WHAT TO DO :: Copy only the records from the beginning through the line with "coord(57,282)", keeping every line, requests included. In the answers, multiply each coordinate by 2.1 and round it to a whole number, rounding halves up.

EXERCISE MATERIALS ::
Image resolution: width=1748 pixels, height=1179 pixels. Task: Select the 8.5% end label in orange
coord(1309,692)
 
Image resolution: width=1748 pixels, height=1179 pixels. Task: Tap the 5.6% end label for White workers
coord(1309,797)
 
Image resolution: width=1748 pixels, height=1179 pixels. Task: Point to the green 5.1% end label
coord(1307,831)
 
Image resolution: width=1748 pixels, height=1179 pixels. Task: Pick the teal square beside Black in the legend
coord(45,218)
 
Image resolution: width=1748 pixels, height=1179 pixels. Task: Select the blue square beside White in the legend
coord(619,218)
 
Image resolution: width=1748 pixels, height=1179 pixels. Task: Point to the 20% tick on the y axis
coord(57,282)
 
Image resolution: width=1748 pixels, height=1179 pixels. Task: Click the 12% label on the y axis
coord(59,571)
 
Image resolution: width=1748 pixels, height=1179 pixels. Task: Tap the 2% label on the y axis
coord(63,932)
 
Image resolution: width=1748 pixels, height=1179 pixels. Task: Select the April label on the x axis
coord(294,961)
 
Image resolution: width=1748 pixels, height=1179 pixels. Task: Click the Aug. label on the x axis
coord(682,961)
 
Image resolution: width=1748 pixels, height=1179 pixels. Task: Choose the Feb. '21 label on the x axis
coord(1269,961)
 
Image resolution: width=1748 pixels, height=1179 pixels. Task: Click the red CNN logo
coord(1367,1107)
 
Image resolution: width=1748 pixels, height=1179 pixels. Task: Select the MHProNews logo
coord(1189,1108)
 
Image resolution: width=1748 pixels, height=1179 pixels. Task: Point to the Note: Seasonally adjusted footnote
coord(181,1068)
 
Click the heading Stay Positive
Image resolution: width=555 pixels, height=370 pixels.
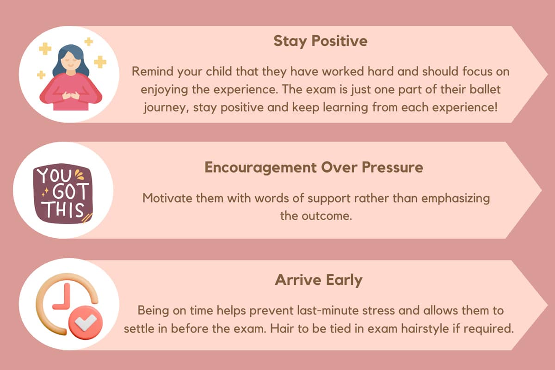(x=321, y=41)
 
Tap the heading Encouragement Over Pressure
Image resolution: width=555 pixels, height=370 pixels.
(x=314, y=167)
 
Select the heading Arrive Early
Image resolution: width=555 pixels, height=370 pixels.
(x=319, y=280)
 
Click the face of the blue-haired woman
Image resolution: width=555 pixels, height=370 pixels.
(x=71, y=62)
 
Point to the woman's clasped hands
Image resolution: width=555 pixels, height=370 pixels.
(x=71, y=95)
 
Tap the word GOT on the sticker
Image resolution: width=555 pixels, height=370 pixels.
(x=70, y=191)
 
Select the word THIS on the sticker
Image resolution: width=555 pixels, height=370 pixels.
(x=64, y=210)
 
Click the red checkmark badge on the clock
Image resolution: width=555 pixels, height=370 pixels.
(x=86, y=322)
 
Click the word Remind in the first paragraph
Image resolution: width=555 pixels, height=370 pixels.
(x=152, y=71)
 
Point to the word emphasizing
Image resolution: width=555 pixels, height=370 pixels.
(x=456, y=199)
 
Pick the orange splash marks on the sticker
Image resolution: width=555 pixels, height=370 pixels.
(x=79, y=174)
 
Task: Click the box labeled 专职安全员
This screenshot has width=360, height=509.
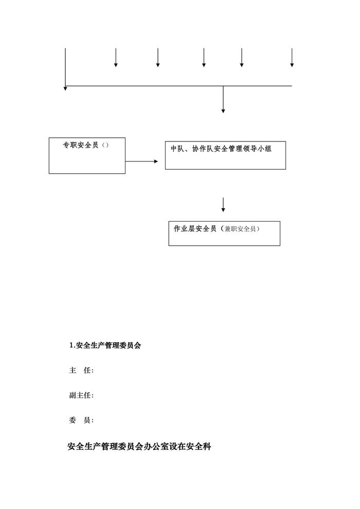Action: pos(87,155)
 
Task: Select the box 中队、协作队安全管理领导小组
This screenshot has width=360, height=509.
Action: pos(225,154)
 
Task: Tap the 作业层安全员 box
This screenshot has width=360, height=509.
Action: pos(224,233)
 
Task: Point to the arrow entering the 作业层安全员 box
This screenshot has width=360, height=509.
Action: pos(223,204)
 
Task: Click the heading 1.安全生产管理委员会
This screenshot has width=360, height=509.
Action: pos(105,346)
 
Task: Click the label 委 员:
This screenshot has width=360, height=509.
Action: pos(81,421)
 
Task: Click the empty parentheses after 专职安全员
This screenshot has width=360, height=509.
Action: pos(105,145)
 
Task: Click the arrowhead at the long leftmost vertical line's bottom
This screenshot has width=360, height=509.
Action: pos(65,88)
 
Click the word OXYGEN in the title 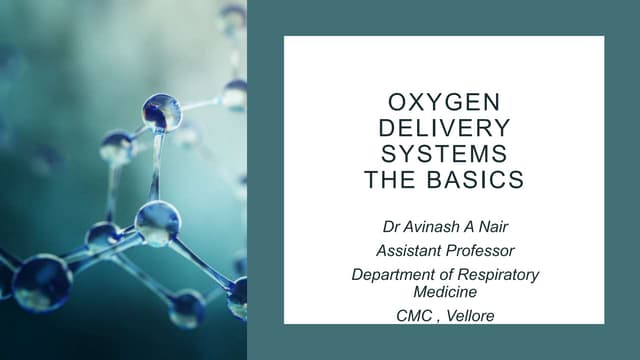pos(445,105)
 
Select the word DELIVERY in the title pos(445,130)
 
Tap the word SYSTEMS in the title pos(445,155)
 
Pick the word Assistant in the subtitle pos(408,250)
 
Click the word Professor pos(480,250)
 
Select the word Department pos(396,274)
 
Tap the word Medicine pos(444,291)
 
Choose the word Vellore pos(470,317)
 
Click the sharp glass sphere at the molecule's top pos(161,112)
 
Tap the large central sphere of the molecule pos(157,222)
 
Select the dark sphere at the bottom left pos(41,283)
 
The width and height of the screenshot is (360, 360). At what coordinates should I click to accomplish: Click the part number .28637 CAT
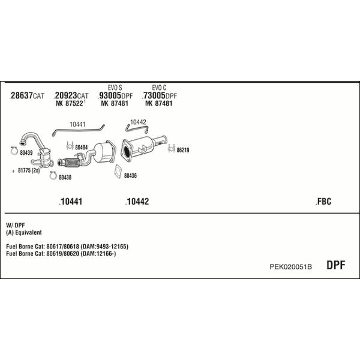click(x=27, y=95)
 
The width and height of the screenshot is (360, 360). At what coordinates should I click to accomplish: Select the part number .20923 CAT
click(x=71, y=95)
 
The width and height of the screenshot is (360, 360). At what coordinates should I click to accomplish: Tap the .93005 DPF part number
click(x=115, y=95)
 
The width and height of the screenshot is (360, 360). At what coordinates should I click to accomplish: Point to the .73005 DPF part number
click(x=160, y=95)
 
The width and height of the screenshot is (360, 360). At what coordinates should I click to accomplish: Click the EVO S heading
click(x=115, y=88)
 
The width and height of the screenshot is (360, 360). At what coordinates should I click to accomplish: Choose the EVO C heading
click(x=159, y=88)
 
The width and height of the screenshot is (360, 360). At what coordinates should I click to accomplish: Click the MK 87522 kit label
click(x=70, y=103)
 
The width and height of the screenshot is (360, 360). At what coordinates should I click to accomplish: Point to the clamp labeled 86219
click(x=172, y=148)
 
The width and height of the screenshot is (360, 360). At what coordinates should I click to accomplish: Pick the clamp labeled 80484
click(x=70, y=146)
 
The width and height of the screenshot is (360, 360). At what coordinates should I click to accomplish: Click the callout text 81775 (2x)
click(x=29, y=170)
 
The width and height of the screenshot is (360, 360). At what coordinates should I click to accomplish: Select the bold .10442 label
click(x=137, y=202)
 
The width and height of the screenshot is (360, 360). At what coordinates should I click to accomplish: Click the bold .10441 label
click(x=70, y=202)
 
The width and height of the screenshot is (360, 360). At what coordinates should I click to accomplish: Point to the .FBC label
click(x=323, y=202)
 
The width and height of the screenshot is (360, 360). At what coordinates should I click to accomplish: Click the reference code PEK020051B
click(x=290, y=266)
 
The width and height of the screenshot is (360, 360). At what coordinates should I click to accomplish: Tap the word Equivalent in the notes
click(x=28, y=233)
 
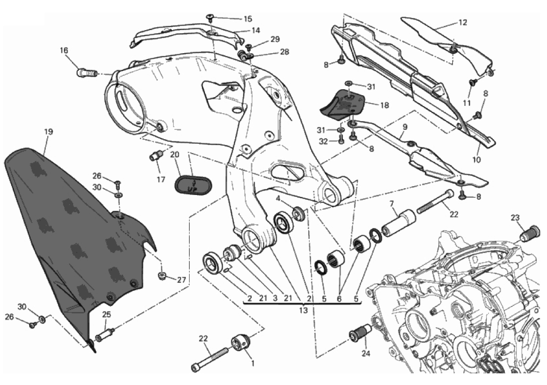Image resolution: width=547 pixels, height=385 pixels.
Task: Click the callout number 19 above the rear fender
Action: click(x=48, y=132)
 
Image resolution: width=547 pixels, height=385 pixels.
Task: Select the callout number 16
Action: click(x=64, y=49)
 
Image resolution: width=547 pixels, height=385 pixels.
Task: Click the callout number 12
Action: click(x=463, y=22)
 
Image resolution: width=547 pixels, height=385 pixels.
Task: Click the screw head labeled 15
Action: click(x=210, y=18)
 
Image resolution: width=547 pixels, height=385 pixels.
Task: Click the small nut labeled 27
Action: click(x=162, y=276)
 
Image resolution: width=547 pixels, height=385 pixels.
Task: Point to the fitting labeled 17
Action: click(x=155, y=156)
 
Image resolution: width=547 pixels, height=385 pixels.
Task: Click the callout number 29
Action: click(x=275, y=39)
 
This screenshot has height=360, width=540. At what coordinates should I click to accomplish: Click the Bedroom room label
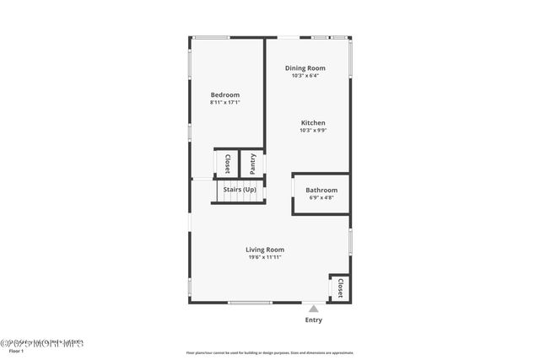225,95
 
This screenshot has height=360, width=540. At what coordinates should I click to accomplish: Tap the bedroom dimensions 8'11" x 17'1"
225,103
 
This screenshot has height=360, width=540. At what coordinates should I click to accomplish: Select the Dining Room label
305,68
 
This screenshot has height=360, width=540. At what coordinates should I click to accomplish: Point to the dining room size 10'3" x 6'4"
305,76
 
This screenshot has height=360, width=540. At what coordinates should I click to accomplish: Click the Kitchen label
312,123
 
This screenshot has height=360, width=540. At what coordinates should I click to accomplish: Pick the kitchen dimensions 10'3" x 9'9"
312,131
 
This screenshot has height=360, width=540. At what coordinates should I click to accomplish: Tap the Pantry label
252,164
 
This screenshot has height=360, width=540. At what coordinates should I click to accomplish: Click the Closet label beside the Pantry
227,164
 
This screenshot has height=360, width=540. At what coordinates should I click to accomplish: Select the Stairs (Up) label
240,190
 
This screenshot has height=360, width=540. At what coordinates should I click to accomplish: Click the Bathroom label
321,191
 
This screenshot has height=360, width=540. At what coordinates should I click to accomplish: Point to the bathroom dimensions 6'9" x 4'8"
321,198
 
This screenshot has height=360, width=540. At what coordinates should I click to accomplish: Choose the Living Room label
265,250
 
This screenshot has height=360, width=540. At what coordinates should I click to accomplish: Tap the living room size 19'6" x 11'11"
265,257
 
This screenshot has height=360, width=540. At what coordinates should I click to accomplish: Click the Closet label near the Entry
340,288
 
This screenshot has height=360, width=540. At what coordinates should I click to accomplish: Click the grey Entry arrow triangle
313,309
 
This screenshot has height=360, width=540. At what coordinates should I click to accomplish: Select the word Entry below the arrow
313,320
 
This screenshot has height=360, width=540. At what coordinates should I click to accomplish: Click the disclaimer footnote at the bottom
270,353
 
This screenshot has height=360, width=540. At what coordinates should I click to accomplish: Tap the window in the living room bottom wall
251,303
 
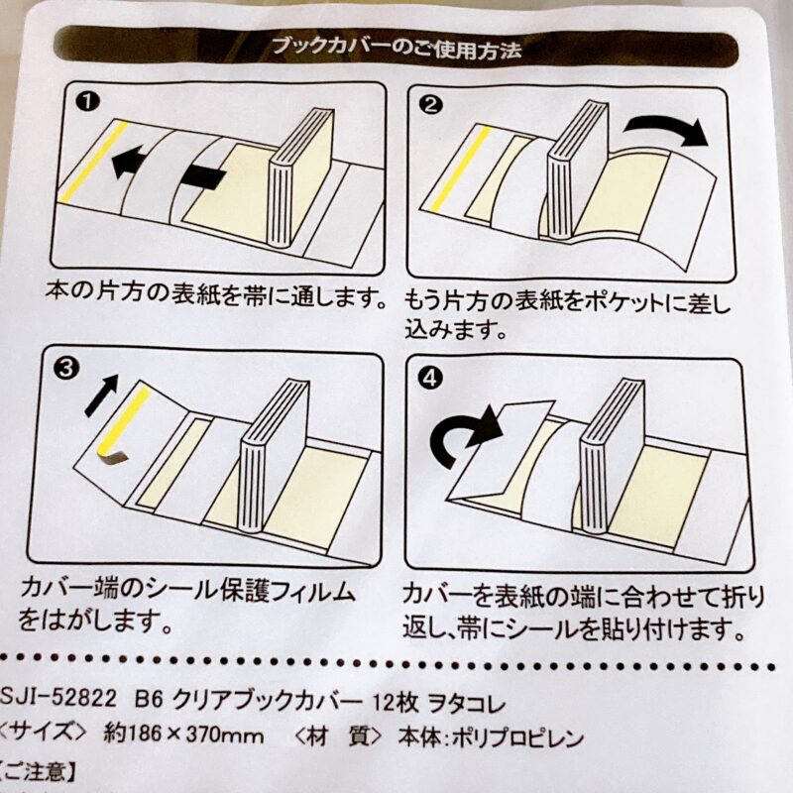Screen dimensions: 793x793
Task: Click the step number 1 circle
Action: coord(87,102)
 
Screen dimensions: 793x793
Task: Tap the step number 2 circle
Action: coord(431,105)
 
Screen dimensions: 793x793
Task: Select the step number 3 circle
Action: coord(65,369)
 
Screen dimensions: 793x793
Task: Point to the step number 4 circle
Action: coord(430,378)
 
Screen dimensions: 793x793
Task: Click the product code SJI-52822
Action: coord(58,700)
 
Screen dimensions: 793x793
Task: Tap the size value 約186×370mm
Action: coord(183,735)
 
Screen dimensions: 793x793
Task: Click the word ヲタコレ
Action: coord(467,704)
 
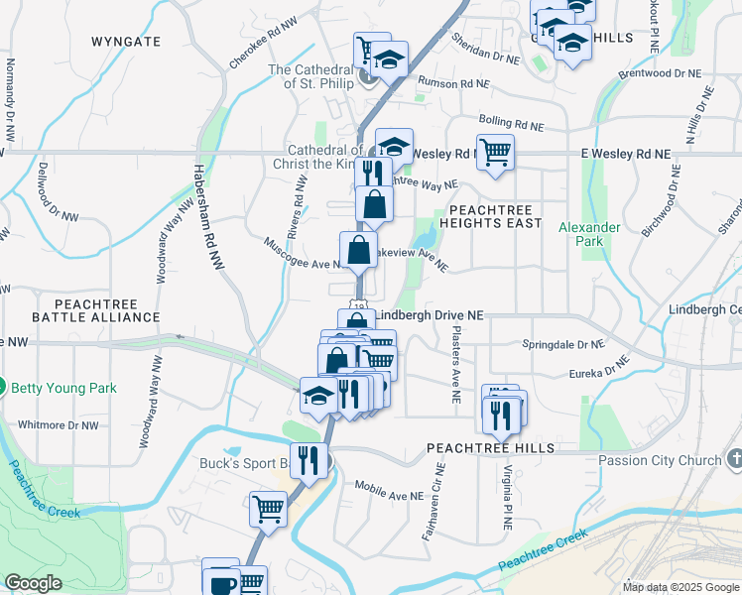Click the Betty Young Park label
pyautogui.click(x=63, y=387)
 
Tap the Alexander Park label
pyautogui.click(x=589, y=234)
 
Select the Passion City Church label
pyautogui.click(x=659, y=460)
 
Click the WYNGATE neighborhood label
pyautogui.click(x=125, y=42)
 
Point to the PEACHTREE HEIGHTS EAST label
pyautogui.click(x=495, y=216)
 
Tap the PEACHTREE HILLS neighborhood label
pyautogui.click(x=481, y=448)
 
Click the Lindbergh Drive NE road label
pyautogui.click(x=430, y=314)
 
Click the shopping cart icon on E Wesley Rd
pyautogui.click(x=495, y=152)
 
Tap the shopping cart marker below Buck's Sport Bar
pyautogui.click(x=268, y=509)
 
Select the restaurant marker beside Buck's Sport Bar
pyautogui.click(x=309, y=458)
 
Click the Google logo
pyautogui.click(x=34, y=583)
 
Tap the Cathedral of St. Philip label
pyautogui.click(x=311, y=75)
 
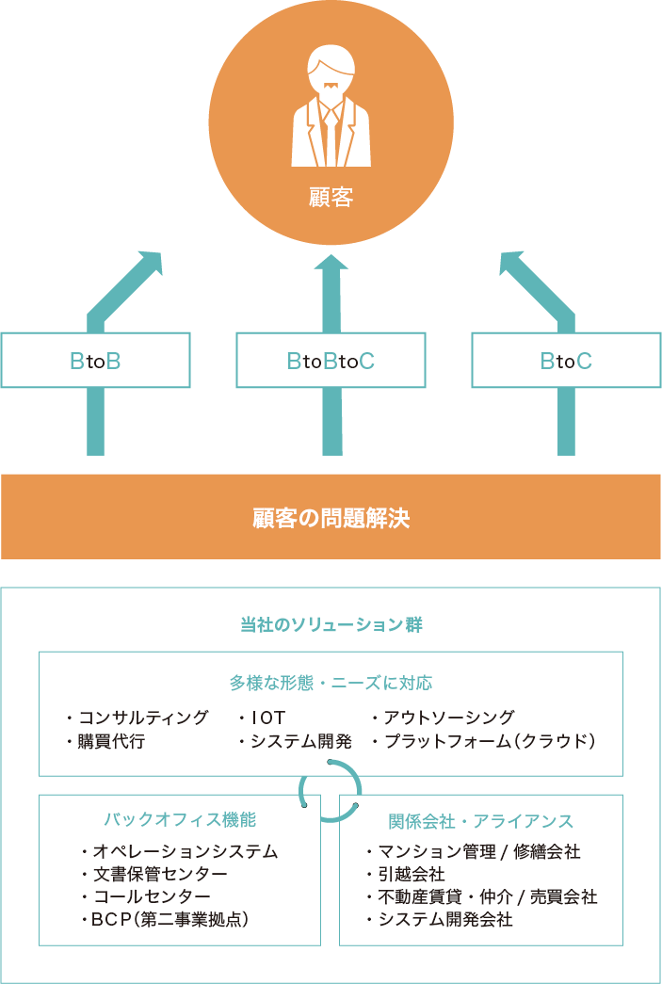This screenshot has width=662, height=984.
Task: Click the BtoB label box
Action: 95,360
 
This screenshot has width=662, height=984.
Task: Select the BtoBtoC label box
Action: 331,360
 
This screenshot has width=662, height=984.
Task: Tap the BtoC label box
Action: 566,360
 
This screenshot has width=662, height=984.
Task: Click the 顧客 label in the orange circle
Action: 331,199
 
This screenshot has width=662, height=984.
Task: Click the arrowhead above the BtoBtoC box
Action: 331,264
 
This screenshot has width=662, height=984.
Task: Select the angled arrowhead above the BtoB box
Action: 150,265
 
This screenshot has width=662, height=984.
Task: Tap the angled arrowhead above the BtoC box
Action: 512,265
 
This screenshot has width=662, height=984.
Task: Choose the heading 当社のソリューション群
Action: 331,625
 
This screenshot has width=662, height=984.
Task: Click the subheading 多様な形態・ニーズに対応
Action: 331,683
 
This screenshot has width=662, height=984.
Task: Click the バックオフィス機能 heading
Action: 180,818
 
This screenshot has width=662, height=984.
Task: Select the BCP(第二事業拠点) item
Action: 166,919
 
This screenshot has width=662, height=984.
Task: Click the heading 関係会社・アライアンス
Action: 480,820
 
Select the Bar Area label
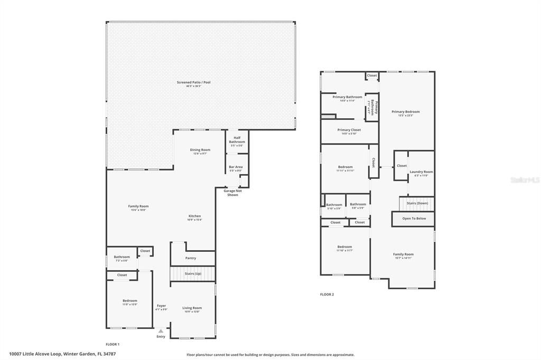tap(236, 168)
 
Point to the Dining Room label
tap(200, 150)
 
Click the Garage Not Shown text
tap(232, 193)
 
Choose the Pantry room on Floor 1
tap(191, 258)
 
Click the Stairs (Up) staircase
tap(193, 274)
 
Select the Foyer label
tap(161, 306)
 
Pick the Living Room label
tap(192, 308)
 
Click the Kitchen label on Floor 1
tap(194, 216)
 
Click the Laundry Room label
tap(421, 172)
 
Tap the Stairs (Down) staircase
tap(417, 203)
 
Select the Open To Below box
tap(413, 219)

ANSWER TO THIS EXERCISE ::
Image resolution: width=1748 pixels, height=1179 pixels. Task: Select the 8.5% end label in orange
coord(2749,1453)
 
Image resolution: width=1748 pixels, height=1179 pixels. Task: Tap the 5.6% end label for White workers
coord(2749,1674)
 
Image resolution: width=1748 pixels, height=1179 pixels. Task: Point to the green 5.1% end label
coord(2745,1745)
 
Image resolution: width=1748 pixels, height=1179 pixels. Task: Pick the teal square beside Black in the legend
coord(95,458)
 
Image resolution: width=1748 pixels, height=1179 pixels. Task: Select the blue square beside White in the legend
coord(1300,458)
 
Image resolution: width=1748 pixels, height=1179 pixels. Task: Point to the 20% tick on the y axis
coord(120,592)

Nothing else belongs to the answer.